The next part deals with the catalytic performance of a reference catalyst 0.5% Pt/γ-Al2O3 for ethanol steam reforming in the temperature range of 300-450 0C. Emphasis was given on the stability of the catalyst as a function of reaction temperature. Reaction temperature was found to have a strong impact on the stability of the catalyst, as rapid deactivation was observed at temperatures above 400 0C, while the catalyst remained stable up to that temperature. Metal-support interface was destructed at high temperatures, with the reactions that take place over the surface of the carrier and over the metal, being carried out to a lesser extent. Coke formation near the surface of the metal, probably at the metal/support interface, was favored with increasing reaction temperature, suggesting it is the main cause of the observed deactivation, with its amount increasing by an order of magnitude over the deactivated samples (experiments at 430 and 450 0C). Concerning the source of carbon formed, temperature-programmed oxidation experiments of the used 0.5% Pt/Al2O3 catalyst in combination with TPSR experiments under ethanol and acetaldehyde steam reforming conditions, indicated that carbon formation mainly originated from acetaldehyde cracking, with methane decomposition and Boudouard reaction contributing to a lesser extent.
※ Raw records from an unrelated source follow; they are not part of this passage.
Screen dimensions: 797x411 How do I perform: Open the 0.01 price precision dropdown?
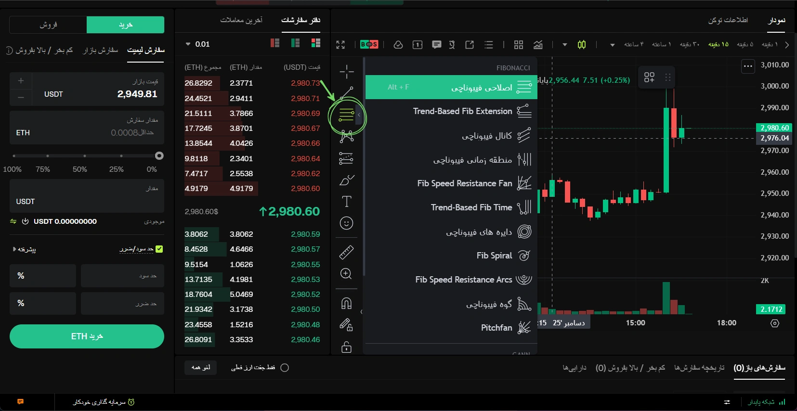pyautogui.click(x=198, y=44)
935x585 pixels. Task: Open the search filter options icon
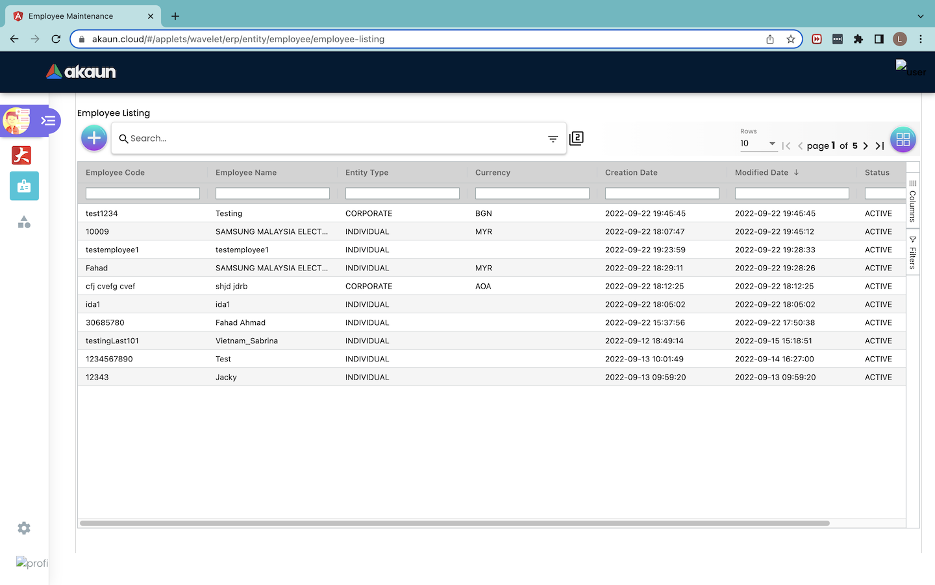point(553,138)
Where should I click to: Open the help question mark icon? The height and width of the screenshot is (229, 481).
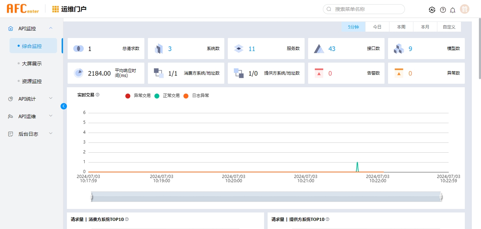(443, 10)
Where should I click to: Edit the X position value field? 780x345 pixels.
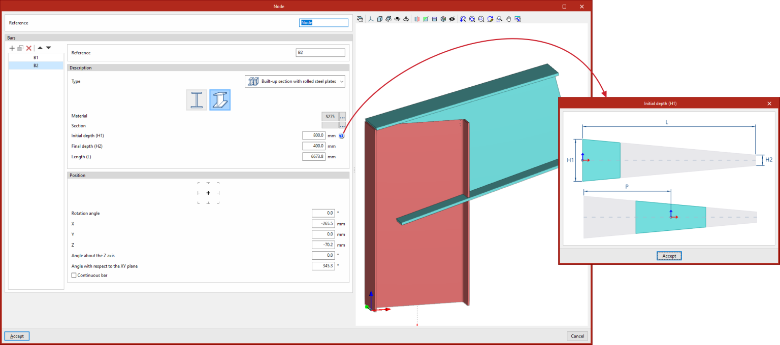[x=323, y=223]
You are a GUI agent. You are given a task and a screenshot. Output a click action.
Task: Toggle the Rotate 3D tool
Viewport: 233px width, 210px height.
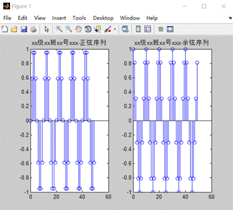(x=88, y=29)
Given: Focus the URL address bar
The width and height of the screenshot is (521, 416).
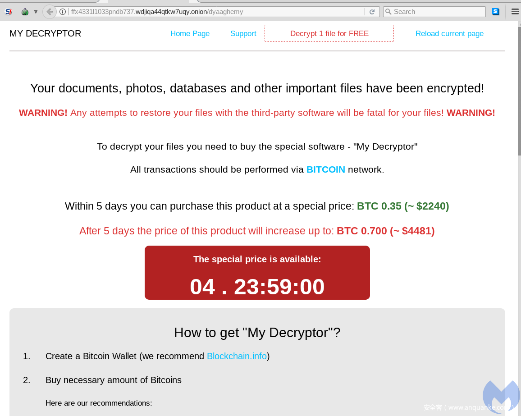Looking at the screenshot, I should (x=217, y=12).
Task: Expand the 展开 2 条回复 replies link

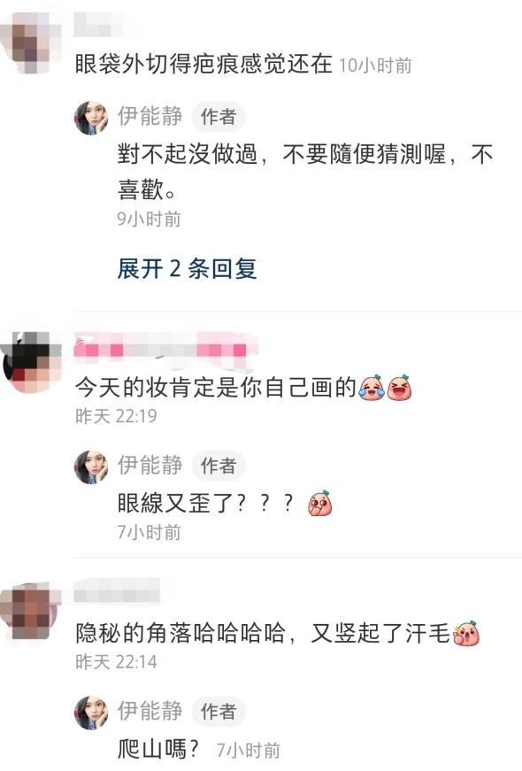Action: (x=187, y=268)
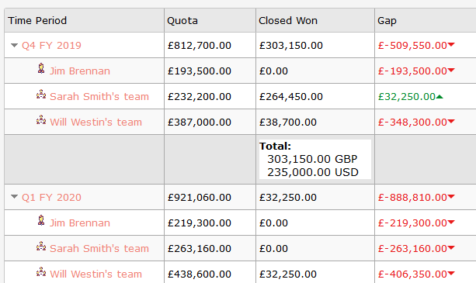
Task: Click Will Westin's team icon under Q1 FY 2020
Action: (41, 272)
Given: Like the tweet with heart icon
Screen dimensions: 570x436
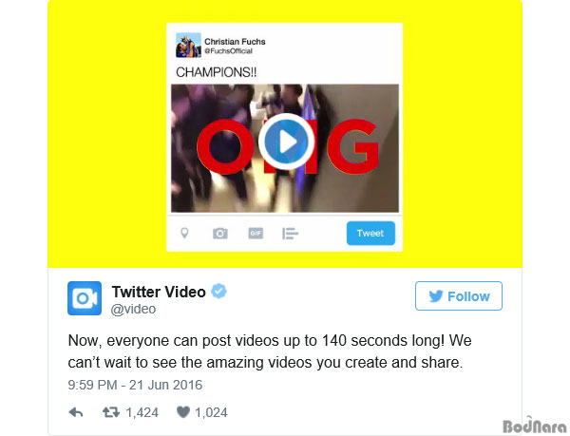Looking at the screenshot, I should 183,412.
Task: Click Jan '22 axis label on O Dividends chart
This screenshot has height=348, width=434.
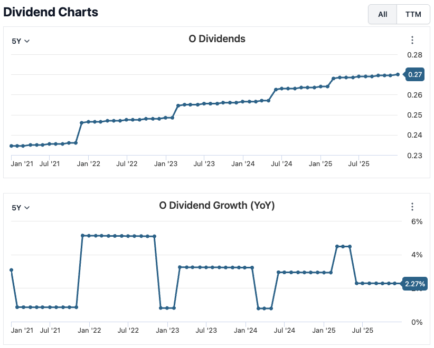Action: 88,164
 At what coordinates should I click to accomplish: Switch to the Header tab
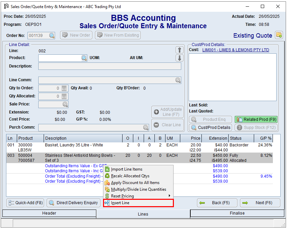(49, 213)
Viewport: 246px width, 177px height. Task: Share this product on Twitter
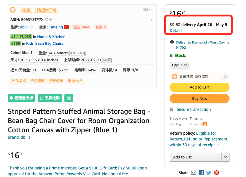tap(209, 173)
In order to identify the role of acetaldehyde in catalyst deactivation during ethanol steam reforming reaction, stability tests were conducted next, over supported Pt catalysts, under a feed consisting of acetaldehyde and steam. The experiments took place at 340 0C and the results showed rapid deactivation of the catalyst, even at a temperature as low as 340 0C and low partial pressure of acetaldehyde (3.7%). The γ-Al2O3 carrier possesses Lewis acid sites, which promote reactions that can lead to the formation of coke precursors. Thus, in order to neutralize the acid sites of the carrier, the effect of modifying γ-Al2O3 with the addition of Ca is studied. More specifically, the effect of calcination temperature (500 or 800 0C) and Ca loading (1, 3, 6 and 10 wt.%) was investigated. The results showed that 0.5%Pt-3%Ca/γ-Al2O3 catalyst, calcined at 800 0C, presented the optimum performance, as it was found stable under acetaldehyde steam reforming conditions at 340 0C, for more than 18 h TOS. Characterization tests of the modified catalysts showed that the addition of Ca reduced the acid sites of the catalyst, while increasing the number of basic sites. Moreover, the amount of carbon formed over the 0.5%Pt-3%Ca/γ-Al2O3 catalyst was the lowest amongst the various 0.5%Pt-X%Ca/γ-Al2O3 catalysts that were studied, being 7 fold lower than that of the unmodified Pt/Al2O3 sample. The role of Ca is related to the promotion of carbon gasification caused by the improvement of the catalyst’s ability to adsorb and activate H2O, thus facilitating carbon removal and keeping the Pt sites active for the steam reforming of acetaldehyde. Then, the effect of the nature of the support (CeO2, ZrO2, La2O3 and SiO2) on catalytic stability of supported Pt catalysts for the steam reforming of acetaldehyde was studied. Acetaldehyde conversion was found to decrease over all catalysts suggesting the deactivation of the catalysts which is related to the accumulation of carbonaceous deposits, probably at the metal-support interface. The deactivation rate was found to follow the order Pt/ZrO2>Pt/La2O3≈Pt/CeO2>Pt/SiO2.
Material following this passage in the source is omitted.